WHAT TO PRODUCE
Here are the records. Write out exactly the lines between the one holding "Screenshot is 1280x1263." and the one holding "Porn tok (20, 2563)", inclusive.

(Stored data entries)
○ ○ ○ ○

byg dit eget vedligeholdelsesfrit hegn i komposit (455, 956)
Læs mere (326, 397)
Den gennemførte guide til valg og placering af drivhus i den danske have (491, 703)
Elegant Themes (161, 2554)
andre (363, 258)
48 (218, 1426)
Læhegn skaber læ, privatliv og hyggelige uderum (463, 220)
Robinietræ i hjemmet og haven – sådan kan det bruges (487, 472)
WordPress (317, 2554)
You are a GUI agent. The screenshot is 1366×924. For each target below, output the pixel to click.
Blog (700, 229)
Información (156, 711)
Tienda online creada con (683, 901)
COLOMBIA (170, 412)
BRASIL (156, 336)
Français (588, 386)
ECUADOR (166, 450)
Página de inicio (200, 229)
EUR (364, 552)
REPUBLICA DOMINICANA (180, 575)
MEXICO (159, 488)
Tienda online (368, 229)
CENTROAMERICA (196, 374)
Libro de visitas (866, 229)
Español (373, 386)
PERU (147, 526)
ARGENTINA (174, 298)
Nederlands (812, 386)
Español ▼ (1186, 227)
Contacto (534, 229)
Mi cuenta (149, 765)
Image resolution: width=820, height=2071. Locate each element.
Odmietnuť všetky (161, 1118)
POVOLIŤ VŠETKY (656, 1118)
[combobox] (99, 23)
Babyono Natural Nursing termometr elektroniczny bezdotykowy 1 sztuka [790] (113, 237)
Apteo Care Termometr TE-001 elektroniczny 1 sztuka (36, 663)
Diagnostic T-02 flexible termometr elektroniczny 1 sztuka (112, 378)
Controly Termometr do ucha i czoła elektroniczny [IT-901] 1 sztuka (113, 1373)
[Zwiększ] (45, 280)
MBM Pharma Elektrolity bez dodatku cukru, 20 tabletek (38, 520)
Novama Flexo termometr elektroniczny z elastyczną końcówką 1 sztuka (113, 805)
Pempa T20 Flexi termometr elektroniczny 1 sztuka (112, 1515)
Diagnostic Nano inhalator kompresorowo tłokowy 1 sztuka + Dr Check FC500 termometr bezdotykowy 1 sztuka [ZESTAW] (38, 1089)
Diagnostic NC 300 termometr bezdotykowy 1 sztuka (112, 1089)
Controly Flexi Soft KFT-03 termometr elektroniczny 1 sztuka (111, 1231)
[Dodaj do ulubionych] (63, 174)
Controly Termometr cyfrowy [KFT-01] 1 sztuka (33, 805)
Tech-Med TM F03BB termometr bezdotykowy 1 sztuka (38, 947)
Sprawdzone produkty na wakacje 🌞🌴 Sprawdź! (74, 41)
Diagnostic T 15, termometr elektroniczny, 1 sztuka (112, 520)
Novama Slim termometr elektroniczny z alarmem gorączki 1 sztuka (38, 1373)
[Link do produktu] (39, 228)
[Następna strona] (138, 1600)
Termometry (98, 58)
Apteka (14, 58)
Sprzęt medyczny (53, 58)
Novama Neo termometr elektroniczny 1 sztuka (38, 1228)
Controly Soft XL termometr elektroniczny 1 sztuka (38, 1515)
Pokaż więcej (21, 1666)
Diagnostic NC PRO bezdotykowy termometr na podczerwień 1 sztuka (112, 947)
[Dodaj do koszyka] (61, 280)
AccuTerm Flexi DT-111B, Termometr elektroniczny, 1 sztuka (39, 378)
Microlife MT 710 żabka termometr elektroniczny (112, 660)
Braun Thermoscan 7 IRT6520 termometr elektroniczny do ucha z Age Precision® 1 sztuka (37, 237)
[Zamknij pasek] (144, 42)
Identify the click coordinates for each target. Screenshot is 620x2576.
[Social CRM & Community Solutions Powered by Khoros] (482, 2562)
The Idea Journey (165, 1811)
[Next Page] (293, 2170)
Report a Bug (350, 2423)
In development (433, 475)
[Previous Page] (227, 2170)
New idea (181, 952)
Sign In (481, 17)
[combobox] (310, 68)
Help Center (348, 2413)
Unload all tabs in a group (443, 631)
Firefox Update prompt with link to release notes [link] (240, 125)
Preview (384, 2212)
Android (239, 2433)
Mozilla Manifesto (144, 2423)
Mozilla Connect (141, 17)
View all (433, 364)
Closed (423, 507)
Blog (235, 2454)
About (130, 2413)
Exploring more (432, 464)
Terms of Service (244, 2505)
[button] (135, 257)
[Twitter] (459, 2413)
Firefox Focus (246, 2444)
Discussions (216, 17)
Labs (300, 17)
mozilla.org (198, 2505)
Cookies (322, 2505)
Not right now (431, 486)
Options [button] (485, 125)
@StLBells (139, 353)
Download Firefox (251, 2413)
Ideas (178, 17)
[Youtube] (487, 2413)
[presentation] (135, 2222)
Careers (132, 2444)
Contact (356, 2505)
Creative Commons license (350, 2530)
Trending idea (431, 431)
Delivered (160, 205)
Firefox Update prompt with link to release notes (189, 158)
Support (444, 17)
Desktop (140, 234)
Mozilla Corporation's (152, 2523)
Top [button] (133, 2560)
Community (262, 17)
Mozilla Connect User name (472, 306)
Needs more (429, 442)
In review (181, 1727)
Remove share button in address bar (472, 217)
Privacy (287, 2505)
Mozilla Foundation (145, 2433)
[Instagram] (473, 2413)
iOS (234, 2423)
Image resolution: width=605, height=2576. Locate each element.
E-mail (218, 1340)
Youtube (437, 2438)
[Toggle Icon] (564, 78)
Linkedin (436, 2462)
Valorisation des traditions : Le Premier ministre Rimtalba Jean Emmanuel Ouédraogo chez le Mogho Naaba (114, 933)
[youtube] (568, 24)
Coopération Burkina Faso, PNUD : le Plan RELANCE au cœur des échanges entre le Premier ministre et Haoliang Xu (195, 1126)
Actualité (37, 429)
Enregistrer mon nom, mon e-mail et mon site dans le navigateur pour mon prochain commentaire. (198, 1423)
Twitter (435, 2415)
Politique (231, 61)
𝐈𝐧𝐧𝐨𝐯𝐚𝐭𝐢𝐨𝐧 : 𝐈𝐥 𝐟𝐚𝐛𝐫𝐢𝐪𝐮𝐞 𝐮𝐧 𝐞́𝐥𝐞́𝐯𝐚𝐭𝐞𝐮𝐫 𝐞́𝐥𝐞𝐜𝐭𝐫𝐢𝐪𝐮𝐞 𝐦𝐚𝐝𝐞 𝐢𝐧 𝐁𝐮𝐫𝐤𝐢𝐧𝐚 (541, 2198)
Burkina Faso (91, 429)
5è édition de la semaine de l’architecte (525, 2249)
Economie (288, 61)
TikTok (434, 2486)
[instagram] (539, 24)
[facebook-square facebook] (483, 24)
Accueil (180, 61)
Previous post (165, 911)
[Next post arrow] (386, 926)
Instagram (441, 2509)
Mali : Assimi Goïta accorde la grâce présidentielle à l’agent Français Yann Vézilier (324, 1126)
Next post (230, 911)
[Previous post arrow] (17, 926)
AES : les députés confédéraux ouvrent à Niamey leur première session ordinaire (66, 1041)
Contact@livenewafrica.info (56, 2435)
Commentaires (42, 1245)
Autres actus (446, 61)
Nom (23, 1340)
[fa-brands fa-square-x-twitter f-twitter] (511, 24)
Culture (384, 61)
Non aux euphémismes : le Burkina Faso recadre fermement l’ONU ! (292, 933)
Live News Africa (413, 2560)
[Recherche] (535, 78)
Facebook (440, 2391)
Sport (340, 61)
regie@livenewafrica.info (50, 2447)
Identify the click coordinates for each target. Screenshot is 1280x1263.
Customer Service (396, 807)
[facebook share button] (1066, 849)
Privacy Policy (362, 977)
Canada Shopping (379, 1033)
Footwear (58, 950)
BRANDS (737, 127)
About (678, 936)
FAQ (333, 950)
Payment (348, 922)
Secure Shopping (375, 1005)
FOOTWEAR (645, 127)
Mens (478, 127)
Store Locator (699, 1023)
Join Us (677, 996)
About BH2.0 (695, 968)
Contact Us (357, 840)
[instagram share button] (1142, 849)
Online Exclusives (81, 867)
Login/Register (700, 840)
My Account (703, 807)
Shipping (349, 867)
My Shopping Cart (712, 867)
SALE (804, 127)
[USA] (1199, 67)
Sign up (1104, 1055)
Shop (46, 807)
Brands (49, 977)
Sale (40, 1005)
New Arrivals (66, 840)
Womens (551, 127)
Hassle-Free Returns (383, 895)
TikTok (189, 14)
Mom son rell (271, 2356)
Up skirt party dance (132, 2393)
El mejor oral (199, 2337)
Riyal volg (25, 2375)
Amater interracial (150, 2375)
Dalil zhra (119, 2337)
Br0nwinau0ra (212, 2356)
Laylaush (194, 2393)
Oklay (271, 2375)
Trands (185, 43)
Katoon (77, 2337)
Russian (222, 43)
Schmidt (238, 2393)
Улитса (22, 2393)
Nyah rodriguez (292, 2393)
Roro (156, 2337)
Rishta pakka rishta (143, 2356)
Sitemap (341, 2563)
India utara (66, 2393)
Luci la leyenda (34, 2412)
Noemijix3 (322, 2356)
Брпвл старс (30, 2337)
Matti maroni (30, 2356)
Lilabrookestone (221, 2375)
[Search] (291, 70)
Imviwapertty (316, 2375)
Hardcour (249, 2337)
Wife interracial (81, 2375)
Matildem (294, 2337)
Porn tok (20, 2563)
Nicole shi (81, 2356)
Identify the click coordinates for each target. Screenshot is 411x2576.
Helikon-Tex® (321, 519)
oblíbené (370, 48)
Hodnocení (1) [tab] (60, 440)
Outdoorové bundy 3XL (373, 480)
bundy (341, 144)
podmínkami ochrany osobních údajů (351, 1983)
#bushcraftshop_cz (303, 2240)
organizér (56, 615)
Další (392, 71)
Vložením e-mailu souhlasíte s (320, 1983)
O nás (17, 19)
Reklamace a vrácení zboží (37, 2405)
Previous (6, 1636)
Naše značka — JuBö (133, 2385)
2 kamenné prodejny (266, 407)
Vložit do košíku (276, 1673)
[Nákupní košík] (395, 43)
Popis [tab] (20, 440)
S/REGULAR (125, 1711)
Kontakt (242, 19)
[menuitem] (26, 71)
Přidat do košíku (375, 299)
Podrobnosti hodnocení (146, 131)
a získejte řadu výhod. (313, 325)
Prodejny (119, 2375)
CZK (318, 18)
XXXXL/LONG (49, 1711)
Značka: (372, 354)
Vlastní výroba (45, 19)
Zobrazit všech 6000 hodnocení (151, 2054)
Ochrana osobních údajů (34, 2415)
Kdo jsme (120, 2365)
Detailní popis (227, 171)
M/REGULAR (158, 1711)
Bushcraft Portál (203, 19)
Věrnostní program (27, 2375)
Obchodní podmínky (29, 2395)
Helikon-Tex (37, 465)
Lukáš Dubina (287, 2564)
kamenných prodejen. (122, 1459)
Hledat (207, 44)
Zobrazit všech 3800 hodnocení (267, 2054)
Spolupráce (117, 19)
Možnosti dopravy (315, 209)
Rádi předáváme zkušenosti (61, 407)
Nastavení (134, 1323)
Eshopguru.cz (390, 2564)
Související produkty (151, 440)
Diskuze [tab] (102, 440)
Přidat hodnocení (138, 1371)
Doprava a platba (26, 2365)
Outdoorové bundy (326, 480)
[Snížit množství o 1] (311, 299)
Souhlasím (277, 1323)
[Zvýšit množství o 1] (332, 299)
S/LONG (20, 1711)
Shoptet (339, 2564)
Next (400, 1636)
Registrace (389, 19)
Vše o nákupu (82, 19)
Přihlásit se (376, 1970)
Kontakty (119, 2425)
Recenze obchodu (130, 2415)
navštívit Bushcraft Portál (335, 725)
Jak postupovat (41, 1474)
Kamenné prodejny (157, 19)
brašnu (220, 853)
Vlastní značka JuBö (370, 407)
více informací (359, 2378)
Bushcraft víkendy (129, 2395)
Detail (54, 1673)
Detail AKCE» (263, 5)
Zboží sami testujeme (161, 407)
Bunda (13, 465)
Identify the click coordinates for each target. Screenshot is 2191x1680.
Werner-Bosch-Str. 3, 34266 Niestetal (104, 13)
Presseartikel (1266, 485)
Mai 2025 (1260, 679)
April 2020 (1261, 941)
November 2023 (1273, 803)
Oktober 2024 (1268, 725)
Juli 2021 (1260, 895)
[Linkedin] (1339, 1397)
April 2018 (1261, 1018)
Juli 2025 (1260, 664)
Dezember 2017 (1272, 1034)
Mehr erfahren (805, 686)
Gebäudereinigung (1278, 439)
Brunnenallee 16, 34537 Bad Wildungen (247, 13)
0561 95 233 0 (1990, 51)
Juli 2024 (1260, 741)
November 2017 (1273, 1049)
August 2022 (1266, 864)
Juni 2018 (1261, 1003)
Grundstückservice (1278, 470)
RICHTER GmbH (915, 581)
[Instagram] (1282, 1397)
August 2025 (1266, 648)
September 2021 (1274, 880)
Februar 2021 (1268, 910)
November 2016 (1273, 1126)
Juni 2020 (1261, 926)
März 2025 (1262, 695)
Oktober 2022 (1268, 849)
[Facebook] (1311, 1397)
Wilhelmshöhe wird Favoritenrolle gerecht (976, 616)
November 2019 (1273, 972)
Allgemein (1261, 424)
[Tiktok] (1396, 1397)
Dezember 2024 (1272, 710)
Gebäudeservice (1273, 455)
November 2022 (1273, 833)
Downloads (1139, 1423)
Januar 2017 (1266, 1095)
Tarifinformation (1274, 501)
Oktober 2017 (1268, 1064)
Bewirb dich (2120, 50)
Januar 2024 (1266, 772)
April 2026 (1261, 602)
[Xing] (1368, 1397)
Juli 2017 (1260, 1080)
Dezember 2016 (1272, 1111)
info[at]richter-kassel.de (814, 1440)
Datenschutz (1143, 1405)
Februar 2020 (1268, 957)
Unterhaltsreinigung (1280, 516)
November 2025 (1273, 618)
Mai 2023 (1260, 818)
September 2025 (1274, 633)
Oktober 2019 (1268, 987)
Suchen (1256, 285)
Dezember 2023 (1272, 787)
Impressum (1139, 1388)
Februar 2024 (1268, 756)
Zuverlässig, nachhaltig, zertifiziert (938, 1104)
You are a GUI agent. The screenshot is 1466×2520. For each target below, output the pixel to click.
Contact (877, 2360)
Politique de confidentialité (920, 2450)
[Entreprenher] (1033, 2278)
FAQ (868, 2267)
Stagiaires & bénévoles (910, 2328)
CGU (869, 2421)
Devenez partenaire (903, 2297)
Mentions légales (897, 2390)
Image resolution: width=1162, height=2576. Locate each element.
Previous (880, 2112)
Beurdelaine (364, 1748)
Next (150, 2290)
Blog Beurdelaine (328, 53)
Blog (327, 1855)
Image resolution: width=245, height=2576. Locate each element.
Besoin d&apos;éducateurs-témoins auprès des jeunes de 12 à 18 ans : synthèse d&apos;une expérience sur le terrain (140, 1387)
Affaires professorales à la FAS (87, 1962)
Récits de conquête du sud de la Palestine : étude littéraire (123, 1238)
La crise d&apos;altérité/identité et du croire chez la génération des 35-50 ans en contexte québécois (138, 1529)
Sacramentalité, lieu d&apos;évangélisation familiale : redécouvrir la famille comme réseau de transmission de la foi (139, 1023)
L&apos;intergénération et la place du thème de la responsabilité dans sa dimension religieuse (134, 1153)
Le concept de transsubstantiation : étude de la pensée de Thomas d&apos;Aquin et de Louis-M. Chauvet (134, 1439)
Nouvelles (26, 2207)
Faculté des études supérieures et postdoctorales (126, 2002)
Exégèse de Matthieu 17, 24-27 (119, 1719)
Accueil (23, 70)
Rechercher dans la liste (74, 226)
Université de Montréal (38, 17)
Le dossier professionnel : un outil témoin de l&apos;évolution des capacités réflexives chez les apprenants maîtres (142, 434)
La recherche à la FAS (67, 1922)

○ ○ ○ ○

WRITTEN REPLY
Identify the click coordinates for each target. Screenshot is 1280x1263.
Customer Service (396, 807)
[facebook share button] (1066, 849)
Privacy Policy (362, 977)
Canada Shopping (379, 1033)
Footwear (58, 950)
BRANDS (737, 127)
About (678, 936)
FAQ (333, 950)
Payment (348, 922)
Secure Shopping (375, 1005)
FOOTWEAR (645, 127)
Mens (478, 127)
Store Locator (699, 1023)
Join Us (677, 996)
About BH2.0 (695, 968)
Contact Us (357, 840)
[instagram share button] (1142, 849)
Online Exclusives (81, 867)
Login/Register (700, 840)
My Account (703, 807)
Shipping (349, 867)
My Shopping Cart (712, 867)
SALE (804, 127)
[USA] (1199, 67)
Sign up (1104, 1055)
Shop (46, 807)
Brands (49, 977)
Sale (40, 1005)
New Arrivals (66, 840)
Womens (551, 127)
Hassle-Free Returns (383, 895)
TikTok (189, 14)
Mom son rell (271, 2356)
Up skirt party dance (132, 2393)
El mejor oral (199, 2337)
Riyal volg (25, 2375)
Amater interracial (150, 2375)
Dalil zhra (119, 2337)
Br0nwinau0ra (212, 2356)
Laylaush (194, 2393)
Oklay (271, 2375)
Trands (185, 43)
Katoon (77, 2337)
Russian (222, 43)
Schmidt (238, 2393)
Улитса (22, 2393)
Nyah rodriguez (292, 2393)
Roro (156, 2337)
Rishta pakka rishta (143, 2356)
Sitemap (341, 2563)
India utara (66, 2393)
Luci la leyenda (34, 2412)
Noemijix3 (322, 2356)
Брпвл старс (30, 2337)
Matti maroni (30, 2356)
Lilabrookestone (221, 2375)
[Search] (291, 70)
Imviwapertty (316, 2375)
Hardcour (249, 2337)
Wife interracial (81, 2375)
Matildem (294, 2337)
Porn tok (20, 2563)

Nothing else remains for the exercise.